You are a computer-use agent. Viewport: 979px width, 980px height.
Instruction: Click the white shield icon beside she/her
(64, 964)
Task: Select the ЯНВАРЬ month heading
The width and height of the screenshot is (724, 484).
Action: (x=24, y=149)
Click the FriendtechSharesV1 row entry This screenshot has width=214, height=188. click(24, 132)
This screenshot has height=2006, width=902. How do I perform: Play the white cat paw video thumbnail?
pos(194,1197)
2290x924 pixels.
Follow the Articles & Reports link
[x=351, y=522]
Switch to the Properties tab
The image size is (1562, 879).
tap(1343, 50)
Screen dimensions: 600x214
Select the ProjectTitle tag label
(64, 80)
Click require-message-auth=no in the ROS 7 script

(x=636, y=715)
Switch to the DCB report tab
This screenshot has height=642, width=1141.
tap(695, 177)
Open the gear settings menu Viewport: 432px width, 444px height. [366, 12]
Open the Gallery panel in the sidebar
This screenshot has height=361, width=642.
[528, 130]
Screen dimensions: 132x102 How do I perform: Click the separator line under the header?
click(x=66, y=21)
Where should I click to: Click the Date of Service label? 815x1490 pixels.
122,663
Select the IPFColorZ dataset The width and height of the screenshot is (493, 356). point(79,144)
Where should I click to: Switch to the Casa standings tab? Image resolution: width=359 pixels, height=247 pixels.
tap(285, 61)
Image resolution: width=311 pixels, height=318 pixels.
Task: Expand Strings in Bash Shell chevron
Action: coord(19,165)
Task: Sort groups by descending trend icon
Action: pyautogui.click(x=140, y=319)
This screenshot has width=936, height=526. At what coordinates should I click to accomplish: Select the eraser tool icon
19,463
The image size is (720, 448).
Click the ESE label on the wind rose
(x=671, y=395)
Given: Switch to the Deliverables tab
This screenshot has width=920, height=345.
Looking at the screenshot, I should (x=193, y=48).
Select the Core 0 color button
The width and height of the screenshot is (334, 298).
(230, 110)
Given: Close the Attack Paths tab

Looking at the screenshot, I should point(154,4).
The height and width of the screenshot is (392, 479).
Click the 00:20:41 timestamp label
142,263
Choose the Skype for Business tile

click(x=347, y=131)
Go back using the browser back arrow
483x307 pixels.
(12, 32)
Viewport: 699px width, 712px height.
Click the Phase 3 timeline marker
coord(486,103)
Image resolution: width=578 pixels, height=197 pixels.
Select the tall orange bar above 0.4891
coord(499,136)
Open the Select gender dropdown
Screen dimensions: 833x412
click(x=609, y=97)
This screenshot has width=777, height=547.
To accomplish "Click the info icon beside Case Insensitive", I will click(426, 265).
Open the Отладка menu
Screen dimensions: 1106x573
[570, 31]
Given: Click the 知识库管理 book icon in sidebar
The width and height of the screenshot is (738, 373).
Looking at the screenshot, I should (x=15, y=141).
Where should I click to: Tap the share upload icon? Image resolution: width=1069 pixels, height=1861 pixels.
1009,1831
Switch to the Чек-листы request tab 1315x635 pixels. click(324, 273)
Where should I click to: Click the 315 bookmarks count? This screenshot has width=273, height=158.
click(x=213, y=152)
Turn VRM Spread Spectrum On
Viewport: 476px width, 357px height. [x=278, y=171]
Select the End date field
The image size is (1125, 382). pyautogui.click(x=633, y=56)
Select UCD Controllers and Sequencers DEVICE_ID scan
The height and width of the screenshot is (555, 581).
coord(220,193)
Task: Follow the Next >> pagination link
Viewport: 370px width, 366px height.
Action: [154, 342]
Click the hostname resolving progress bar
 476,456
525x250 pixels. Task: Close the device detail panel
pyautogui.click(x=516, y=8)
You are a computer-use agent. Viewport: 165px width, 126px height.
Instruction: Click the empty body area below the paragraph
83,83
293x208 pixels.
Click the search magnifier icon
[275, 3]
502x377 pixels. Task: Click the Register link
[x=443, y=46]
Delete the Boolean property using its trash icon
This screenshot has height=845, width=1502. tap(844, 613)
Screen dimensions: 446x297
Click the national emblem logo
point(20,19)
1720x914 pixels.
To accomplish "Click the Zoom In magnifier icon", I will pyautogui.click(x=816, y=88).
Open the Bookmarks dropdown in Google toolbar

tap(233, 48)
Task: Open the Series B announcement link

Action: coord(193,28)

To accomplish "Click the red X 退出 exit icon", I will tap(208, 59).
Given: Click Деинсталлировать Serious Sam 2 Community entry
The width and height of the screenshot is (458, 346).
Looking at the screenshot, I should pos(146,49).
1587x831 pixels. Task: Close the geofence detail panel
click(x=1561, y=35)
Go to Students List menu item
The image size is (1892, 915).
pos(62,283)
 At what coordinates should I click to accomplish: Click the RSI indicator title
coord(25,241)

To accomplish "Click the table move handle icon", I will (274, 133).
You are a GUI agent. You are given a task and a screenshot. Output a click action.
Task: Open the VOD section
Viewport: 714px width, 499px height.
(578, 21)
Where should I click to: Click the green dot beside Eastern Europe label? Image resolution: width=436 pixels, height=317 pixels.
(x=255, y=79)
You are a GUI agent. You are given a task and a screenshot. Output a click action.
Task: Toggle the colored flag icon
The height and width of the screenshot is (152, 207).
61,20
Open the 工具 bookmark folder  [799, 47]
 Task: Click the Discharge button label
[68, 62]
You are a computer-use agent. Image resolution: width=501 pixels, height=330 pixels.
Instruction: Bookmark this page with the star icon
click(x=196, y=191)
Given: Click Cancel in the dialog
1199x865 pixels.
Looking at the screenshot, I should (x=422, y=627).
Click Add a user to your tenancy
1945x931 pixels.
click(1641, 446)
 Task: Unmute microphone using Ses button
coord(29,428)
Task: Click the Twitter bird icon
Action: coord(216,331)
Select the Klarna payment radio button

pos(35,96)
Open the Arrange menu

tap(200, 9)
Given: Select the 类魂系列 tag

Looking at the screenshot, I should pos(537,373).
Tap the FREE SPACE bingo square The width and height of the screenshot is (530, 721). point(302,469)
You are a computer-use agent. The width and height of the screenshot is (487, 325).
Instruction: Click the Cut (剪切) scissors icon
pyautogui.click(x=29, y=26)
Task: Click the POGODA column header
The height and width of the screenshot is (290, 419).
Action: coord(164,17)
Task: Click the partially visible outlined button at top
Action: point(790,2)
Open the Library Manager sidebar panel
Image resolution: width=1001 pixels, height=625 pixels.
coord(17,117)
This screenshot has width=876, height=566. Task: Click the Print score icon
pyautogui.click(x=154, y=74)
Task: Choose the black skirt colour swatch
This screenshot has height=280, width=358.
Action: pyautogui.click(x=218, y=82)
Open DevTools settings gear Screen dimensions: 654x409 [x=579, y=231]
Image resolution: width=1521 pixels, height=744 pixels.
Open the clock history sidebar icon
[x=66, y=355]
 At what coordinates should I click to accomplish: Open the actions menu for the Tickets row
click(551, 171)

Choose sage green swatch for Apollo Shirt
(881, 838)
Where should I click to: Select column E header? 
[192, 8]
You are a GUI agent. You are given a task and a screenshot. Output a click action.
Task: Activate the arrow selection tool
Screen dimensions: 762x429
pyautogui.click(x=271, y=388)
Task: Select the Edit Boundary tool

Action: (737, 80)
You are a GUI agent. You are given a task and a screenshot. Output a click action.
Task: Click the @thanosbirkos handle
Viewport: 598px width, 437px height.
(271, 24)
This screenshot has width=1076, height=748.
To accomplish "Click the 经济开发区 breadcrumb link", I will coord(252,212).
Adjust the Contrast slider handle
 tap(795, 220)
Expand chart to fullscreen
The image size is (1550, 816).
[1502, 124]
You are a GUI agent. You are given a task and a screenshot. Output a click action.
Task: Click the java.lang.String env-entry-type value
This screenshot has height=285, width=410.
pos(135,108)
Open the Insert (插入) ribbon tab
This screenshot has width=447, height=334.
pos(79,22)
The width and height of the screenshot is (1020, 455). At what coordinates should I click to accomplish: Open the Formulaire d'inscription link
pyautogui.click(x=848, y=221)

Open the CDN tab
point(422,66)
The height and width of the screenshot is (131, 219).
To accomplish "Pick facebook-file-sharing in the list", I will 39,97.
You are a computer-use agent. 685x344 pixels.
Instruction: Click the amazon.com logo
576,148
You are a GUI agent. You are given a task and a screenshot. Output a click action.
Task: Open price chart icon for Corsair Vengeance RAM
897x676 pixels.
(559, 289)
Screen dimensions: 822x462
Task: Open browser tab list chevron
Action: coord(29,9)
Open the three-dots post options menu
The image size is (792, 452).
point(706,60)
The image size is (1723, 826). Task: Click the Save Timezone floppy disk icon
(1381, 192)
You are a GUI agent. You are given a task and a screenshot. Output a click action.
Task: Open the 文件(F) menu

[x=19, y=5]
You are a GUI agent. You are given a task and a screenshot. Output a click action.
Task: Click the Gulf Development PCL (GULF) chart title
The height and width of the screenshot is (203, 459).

--------

EXERCISE AIM >>
Swap "magnifier" for "magnifying glass" in the lines between the one holding "293x208 pixels." and the one holding "will (274, 133).", inclusive. Give only those lines again, leaving everything else in them unchanged.

ANSWER >>
293x208 pixels.
Click the search magnifying glass icon
[275, 3]
502x377 pixels. Task: Click the Register link
[x=443, y=46]
Delete the Boolean property using its trash icon
This screenshot has height=845, width=1502. tap(844, 613)
Screen dimensions: 446x297
Click the national emblem logo
point(20,19)
1720x914 pixels.
To accomplish "Click the Zoom In magnifying glass icon", I will pyautogui.click(x=816, y=88).
Open the Bookmarks dropdown in Google toolbar

tap(233, 48)
Task: Open the Series B announcement link

Action: coord(193,28)

To accomplish "Click the red X 退出 exit icon", I will tap(208, 59).
Given: Click Деинсталлировать Serious Sam 2 Community entry
The width and height of the screenshot is (458, 346).
Looking at the screenshot, I should pos(146,49).
1587x831 pixels. Task: Close the geofence detail panel
click(x=1561, y=35)
Go to Students List menu item
The image size is (1892, 915).
pos(62,283)
 At what coordinates should I click to accomplish: Click the RSI indicator title
coord(25,241)

To accomplish "Click the table move handle icon", I will (274, 133).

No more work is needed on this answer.